Kevin Gould 

The perfect country pub

Built in 1642, The Crooked Billet offers a stunted front door, odd angles and a higgledy roof, all accessorised by flowering plants and lots of lawn taken up by cheerful people eating and drinking.
  
  


Paul Clerehugh played bass with Geordie punks the Toy Dolls, and with those celebrated headcases John Otway and Wild Willie Barrett before turning his hand to concert promoting. He then taught himself how to cook. This is a peculiarly British approach to a career, and one that is very appealing. Though Paul's mastery of as many as three chords is not in doubt, and his concerts were doubtless famous for freeflowing snakebite, he's now better known as chef-patron of one of the nation's best country gastropubs.

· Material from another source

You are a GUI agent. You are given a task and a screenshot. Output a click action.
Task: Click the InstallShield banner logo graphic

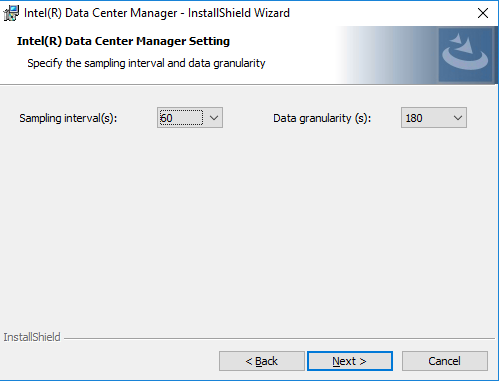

To get to The Crooked Billet, you meander down a twisty green lane towards the village of Stoke Row. This part of Berkshire is deciduously green and decidedly gorgeous. Surrounded by the silver sound of birdsong and bouncy meadows, it is the perfect country pub. Built in 1642, it offers a stunted front door, odd angles and a higgledy roof, all accessorised by flowering plants and lots of lawn taken up by cheerful people eating and drinking. Stooping inside, you find an inglenook fireplace that would be a wonderful place to lose a winter's afternoon, plus scrubbed pine tables, low beams, a wall of wine and a welcoming buzz. The menu reads with all the lovely unflashy things you love to eat. There are bar meals (£13.50 for two courses, £19.50 for three) where you're offered temptations like own-made herby rillettes of pork with pickled cucumbers, and grilled red mullet with chilli-roasted squid.

Inside, the restaurant is two nicely atmospheric rooms, the second of which is the music room. Home-made bread, olives and hummus appear, with the information that the profits from these go towards better kids' meals at the local primary school. Then, a lovely old-fashioned dish of oysters benedict - its delicious ham cured by Richard Woodall in Cumbria. It is pleasure to be served by staff who just enjoy serving you nicely, all the more when they bring you an exceptionally juicy hunk of Aberdeen Angus with bearnaise sauce, snail and garlic butter and skinny chips. British cheeses with Crooked Billet piccalilli and water biscuits is perfectly apt, as is a classic lemon tart with local berries.

The Crooked Billet has no bedrooms, but a 15-minute stagger down the road brings you to Neal's Farm, where Bridget Silsoe has squishy chintzy beds and the type of country breakfast that requires a good lie down after it. Back at the pub, Paul Clerehugh stays true to his roots with the occasional music evening. For a modest cover charge you get an intimate concert by the likes of Hazel O'Connor or Kiki Dee. Salford punk poet John Cooper Clarke also offers a rare performance, where you can look forward to the line from The Bronze Adonis: "hubba hubba yum yum wow/ what a hunk of beef".

· The Crooked Billett, Newlands Lane, Stoke Row, Henley-on-Thames (01491 681048, thecrookedbillet.co.uk). Lady Bridget Silsoe, Neal's Farm B&B, Neal's Lane, Wyfold, Berks (01491 680258, nealsfarm.com). From £25pp per night.